The Big Ten penalized Michigan on Friday for the football team’s in-person scouting by banning head coach Jim Harbaugh from coaching during games the rest of the regular season — a decision school officials said will lead them to seek immediate relief from the courts.
In a letter sent by the Big Ten to Michigan, the conference said the Wolverines program “has been found in violation of the Big Ten Sportsmanship Policy for conducting an impermissible, in-person scouting operation over multiple years, resulting in an unfair competitive advantage that compromised the integrity of competition.”
It added Michigan has not denied the impermissible activity took place and said Harbaugh’s suspension comes because he is the face of the football program.
The university, in its response, said conference commissioner Tony Petitti should not have taken action before the end of an NCAA investigation into the matter.
“Commissioner Petitti’s hasty action today suggests that this is more about reacting to pressure from other Conference members than a desire to apply the rules fairly and impartially,” the statement said. “By taking this action at this hour, the Commissioner is personally inserting himself onto the sidelines and altering the level playing field that he is claiming to preserve.”
The action taken by the Big Ten means Harbaugh, without intervention from the courts, won’t be on the sidelines during the No. 3 Wolverines’ two biggest games of the season: Saturday at No. 10 Penn State and Nov. 25 against No. 1 Ohio State.
Michigan, in its statement, contends both the action and timing are wrong.

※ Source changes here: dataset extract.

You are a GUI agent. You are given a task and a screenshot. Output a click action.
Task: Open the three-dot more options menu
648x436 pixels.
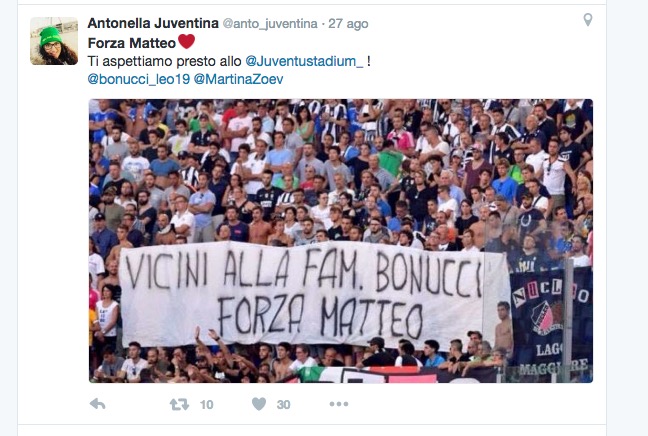[x=338, y=404]
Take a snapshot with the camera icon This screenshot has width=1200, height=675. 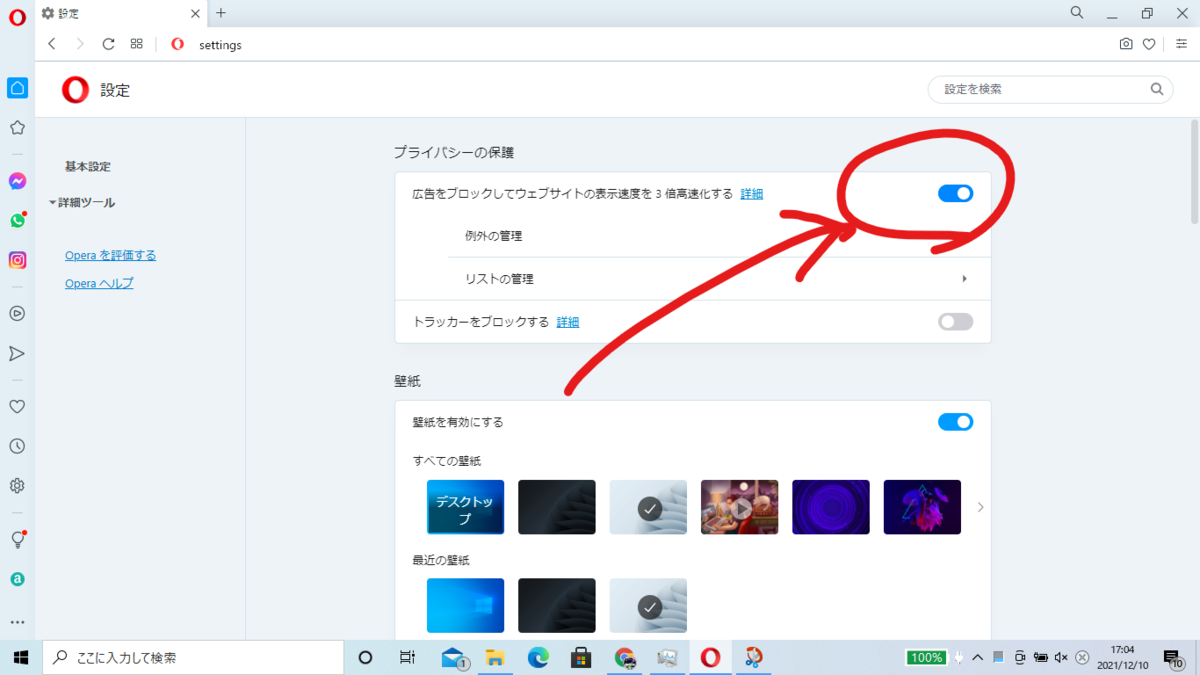tap(1126, 44)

“Doing so on Veterans Day — a court holiday — to try to thwart the University from seeking immediate judicial relief is hardly a profile in impartiality. To ensure fairness in the process, we intend to seek a court order, together with Coach Harbaugh, preventing this disciplinary action from taking effect.”
The games against Penn State and Ohio State could have implications on which Big Ten team is in contention for a berth in the College Football Playoff. Michigan (9-0, 6-0 Big Ten) also plays Nov. 18 at Maryland.
Under the conference ruling, Harbaugh may attend practices and other football team activities, but he may not be present at the games. The conference acknowledged it had no evidence yet that Harbaugh directed the sign stealing or other unallowed acts.
“This is not a sanction of Coach Harbaugh,” the conference said. “It is a sanction against the University that, under the extraordinary circumstances presented by this offensive conduct, best fits the violation because: (1) it preserves the ability of the University’s football student-athletes to continue competing; and (2) it recognizes that the Head Coach embodies the University for purposes of its football program.”
In a statement issued Oct. 19, Harbaugh denied any involvement in stealing signs.
“I do not have any knowledge or information regarding the University of Michigan football program illegally stealing signals, nor have I directed staff members or others to participate in an off-campus scouting assignment,” he said.
“I have no awareness of anyone on our staff having done that or having directed that action.”
So far, only former staff member Connor Stalions has been tied to allegations of in-person scouting and sign stealing.
Michigan suspended Stalions with pay on Oct. 20, pending the outcome of the investigation, and he resigned on Nov. 3. Stalions has refused to cooperate with both internal and external investigations since then, ESPN and The Athletic reported last week.
After Stalions’ suspension, multiple outlets reported that Stalions had purchased game tickets to watch Big Ten foes as well as several potential College Football Playoff opponents such as Georgia, Clemson and Alabama. Stalions also reportedly bought seats at numerous Big Ten games in areas where the opponents’ sideline play signals could be viewed.
Yahoo Sports and ESPN reported that Stalions transferred tickets to others who attended games and allegedly made videos of sideline signals that later could be deciphered.